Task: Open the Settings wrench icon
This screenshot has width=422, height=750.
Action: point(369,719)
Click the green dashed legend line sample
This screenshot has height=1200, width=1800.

***

■ Work required
Using the records above, please retype only the run of lines from the line holding "This screenshot has width=422, height=750." through the last line, both ends included.

■ Expected answer
This screenshot has width=422, height=750.
Action: point(369,719)
Click the green dashed legend line sample
This screenshot has height=1200, width=1800.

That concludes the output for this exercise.